▸ **Texte sélectionné**:
—————
Lire aussi | Le budget mobilité en 7 questions
Des moyens de transport durables
Vous pouvez également abandonner votre voiture pour des moyens de transport plus durables.
Vous avez le choix entre:
- la mobilité douce (vélos, vélos électriques, trottinettes, monocycles, etc. ne dépassant pas les 45 km/h, et les motos électriques);
- les transports en commun (abonnements, tickets individuels);
- les transports collectifs organisés;
- les solutions partagées (vélos partagés, voitures partagées, scooters partagés, covoiturage, taxis, locations de voitures max. 30 jours par an);
- les frais de logement (loyer ou crédit hypothécaire si vous habitez à moins de 5 km de votre lieu de travail);
- un vélo d’entreprise mis à disposition par votre employeur.
Du cash
Si vous ne voulez utiliser ni le premier pilier, ni le deuxième, ni une partie du premier/du deuxième, vous pouvez soit troquer totalement votre voiture de société contre du cash soit troquer une partie dans l’un des deux piliers et une autre partie en cash. "Le cash ne sera versé qu’à la fin de l’année civile, s’il vous reste un solde après les dépenses dans les piliers 1 et/ou 2. Cet argent est soumis à une cotisation spéciale de sécurité sociale des salariés de 38,07%", indique la conseillère juridique chez SD Worx.
—————
▸ **Données brutes**:
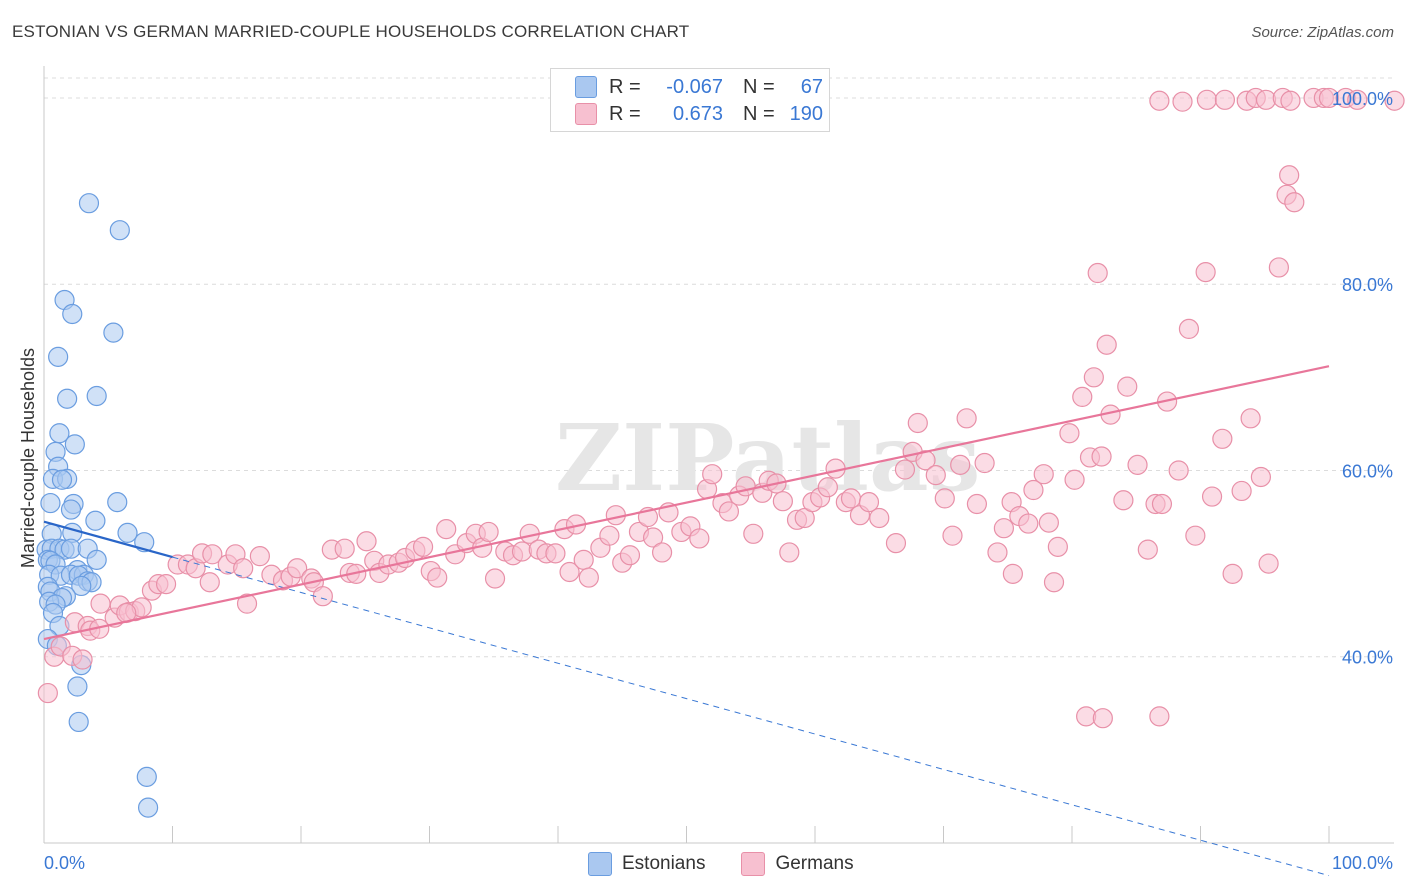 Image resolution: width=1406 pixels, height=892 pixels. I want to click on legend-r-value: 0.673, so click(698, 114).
—————
▸ **Exercice**:
Recopiez le passage du texte sur le budget mobilité qui va de « Vous avez le » à « par votre employeur. », ces deux bornes incluses.

▸ **Corrigé**:
Vous avez le choix entre:
- la mobilité douce (vélos, vélos électriques, trottinettes, monocycles, etc. ne dépassant pas les 45 km/h, et les motos électriques);
- les transports en commun (abonnements, tickets individuels);
- les transports collectifs organisés;
- les solutions partagées (vélos partagés, voitures partagées, scooters partagés, covoiturage, taxis, locations de voitures max. 30 jours par an);
- les frais de logement (loyer ou crédit hypothécaire si vous habitez à moins de 5 km de votre lieu de travail);
- un vélo d’entreprise mis à disposition par votre employeur.